SALT LAKE CITY — Ten U.S. hospitals, including LDS Hospital in Salt Lake City, are designing ways to improve "handoffs" when caregivers transfer critical patient information to each other, because any details that fall through the cracks can jeopardize a patient's care.
The Joint Commission, which accredits and certifies 18,000 health care organizations across the country, estimates 80 percent of serious medical errors involve miscommunication between caregivers when responsibility for patients is handed off from one caregiver to another. It says defective handoffs can lead to delays in treatment, inappropriate treatment, increased length of stay in the hospital and, in extreme cases, serious physical or psychological injury and death.
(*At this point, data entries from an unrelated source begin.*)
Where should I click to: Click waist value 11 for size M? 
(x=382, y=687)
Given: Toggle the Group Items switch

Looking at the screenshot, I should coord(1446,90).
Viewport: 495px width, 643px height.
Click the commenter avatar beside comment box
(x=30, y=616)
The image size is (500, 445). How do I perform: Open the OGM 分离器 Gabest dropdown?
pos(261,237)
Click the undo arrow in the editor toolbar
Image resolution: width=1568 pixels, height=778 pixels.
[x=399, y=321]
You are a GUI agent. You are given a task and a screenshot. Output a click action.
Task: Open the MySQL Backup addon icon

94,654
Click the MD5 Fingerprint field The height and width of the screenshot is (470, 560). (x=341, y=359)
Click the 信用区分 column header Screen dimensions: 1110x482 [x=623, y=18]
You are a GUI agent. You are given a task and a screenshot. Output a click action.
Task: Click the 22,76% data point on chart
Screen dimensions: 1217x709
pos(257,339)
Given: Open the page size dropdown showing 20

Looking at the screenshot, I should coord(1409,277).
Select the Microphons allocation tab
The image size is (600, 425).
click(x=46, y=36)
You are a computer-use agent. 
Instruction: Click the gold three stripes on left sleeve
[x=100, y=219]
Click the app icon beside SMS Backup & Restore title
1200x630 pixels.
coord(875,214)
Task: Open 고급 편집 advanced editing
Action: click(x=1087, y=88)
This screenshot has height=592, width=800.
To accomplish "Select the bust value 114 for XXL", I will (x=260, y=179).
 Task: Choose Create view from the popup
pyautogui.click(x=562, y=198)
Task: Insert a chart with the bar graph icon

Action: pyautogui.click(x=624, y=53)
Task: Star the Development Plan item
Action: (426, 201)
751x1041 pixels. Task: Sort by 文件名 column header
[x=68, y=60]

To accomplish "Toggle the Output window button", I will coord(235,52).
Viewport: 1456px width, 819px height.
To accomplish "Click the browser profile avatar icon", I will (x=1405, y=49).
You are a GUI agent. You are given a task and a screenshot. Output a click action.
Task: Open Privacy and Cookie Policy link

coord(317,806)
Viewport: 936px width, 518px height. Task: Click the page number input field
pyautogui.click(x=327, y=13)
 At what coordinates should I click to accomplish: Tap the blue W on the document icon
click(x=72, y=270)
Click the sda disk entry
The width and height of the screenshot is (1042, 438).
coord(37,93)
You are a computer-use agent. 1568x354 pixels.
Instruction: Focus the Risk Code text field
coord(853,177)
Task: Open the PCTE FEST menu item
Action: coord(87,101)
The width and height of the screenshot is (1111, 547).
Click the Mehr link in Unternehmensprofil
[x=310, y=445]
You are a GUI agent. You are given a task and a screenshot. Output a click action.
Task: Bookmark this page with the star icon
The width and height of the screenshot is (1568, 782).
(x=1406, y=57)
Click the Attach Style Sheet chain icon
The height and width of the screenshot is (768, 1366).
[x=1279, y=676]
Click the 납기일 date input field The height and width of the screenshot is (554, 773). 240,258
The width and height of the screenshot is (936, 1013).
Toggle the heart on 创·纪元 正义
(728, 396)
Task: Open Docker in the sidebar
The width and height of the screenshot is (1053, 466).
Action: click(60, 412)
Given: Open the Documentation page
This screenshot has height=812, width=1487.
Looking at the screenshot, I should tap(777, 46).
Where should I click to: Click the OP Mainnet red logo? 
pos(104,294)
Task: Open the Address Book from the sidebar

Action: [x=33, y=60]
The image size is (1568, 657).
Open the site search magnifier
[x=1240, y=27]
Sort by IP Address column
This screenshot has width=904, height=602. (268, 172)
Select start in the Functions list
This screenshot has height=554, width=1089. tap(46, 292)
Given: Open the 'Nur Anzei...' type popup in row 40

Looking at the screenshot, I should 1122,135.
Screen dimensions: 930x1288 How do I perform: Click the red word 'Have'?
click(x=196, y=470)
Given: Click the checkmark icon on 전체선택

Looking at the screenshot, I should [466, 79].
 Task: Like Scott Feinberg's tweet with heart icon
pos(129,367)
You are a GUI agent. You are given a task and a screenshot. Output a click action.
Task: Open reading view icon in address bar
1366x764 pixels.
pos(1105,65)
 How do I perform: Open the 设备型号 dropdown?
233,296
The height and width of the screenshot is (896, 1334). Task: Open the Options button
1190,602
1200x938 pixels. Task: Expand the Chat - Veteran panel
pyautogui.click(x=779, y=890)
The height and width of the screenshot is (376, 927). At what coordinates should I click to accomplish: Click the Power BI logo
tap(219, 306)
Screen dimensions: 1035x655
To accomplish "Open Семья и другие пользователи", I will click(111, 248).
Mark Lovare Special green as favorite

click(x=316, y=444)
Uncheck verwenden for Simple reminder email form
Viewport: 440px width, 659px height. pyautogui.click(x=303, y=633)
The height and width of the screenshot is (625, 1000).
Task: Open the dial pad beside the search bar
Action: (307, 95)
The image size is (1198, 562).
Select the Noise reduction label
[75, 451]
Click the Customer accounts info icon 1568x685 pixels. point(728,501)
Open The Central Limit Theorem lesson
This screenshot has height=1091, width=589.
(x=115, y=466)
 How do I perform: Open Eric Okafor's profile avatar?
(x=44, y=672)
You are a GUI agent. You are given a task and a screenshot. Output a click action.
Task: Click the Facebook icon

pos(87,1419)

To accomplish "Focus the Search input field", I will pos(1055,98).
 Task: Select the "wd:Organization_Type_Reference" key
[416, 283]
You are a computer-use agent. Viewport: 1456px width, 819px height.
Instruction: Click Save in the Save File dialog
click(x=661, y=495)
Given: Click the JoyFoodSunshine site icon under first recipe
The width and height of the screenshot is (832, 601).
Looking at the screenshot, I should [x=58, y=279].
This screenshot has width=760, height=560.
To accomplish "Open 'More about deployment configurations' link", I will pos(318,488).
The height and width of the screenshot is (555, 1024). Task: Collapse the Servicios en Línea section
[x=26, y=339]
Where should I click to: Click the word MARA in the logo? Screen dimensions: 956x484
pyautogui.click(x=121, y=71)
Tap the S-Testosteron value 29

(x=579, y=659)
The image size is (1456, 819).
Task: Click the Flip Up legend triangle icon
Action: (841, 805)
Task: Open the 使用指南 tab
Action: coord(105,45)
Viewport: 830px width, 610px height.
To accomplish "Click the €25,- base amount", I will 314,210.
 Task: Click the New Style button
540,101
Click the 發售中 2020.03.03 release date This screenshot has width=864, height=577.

At LDS Hospital, whether patient Stan Halversen's condition is simple or complex, registered nurse Lynn Colgren can omit no details when passing information to the next nurse on duty. In that exchange, the nurse leaving is the "giver," while the next nurse is the "receiver."
"Any piece of that information that isn't provided could cause injury or a delay in care," said LDS Hospital administrator Todd Neubert.
A single patient in a hospital room, say on a three-day stay, could see as many as 25 different health care workers in shift changes, including nurses, therapists and physicians.
Dr. Scott Hansen, hospital medical director, said, "The opportunity here is to weld all of that information together so whoever is making the next treatment decision has the benefit of all of that information."
This "handoff," as it's called, is critical and needs not just computer data alone, but a one-on-one, face-to-face verbal exchange.
Among 10 U.S. hospitals the Joint Commission has asked to work together to improve these exchanges, LDS Hospital is among five actually piloting techniques that could become a standard for the country. All health care workers at the Salt Lake hospital are now using a form to make sure nothing is omitted.
"It's built-in redundancy," Colgren said. "I can't forget. I can't forget. If my boxes aren't filled up, if there is something I don't know, I will ask and get an answer. And sometimes, the answer is 'I don't know,' but at least I know that it has been addressed."
So far, LDS Hospital's protocol has reduced communication problems by 50 percent.
The other nine medical organizations include: the Mayo Clinic Saint Marys Hospital in Rochester, Minn.; Johns Hopkins Hospital in Baltimore, Md.; Massachusetts General Hospital in Boston; Stanford University Hospital and Clinics in Palo Alto, Calif.; Lutheran Medical Center in Wheat Ridge, Colo.; Fairview Health Services in Minneapolis, Minn.; Kaiser Permanente Sunnyside Medical Center in Clackamas, Ore.; New York Presbyterian Hospital in New York, N.Y.; and Alexandra Cohen Children's Medical Center in New Hyde Park, N.Y.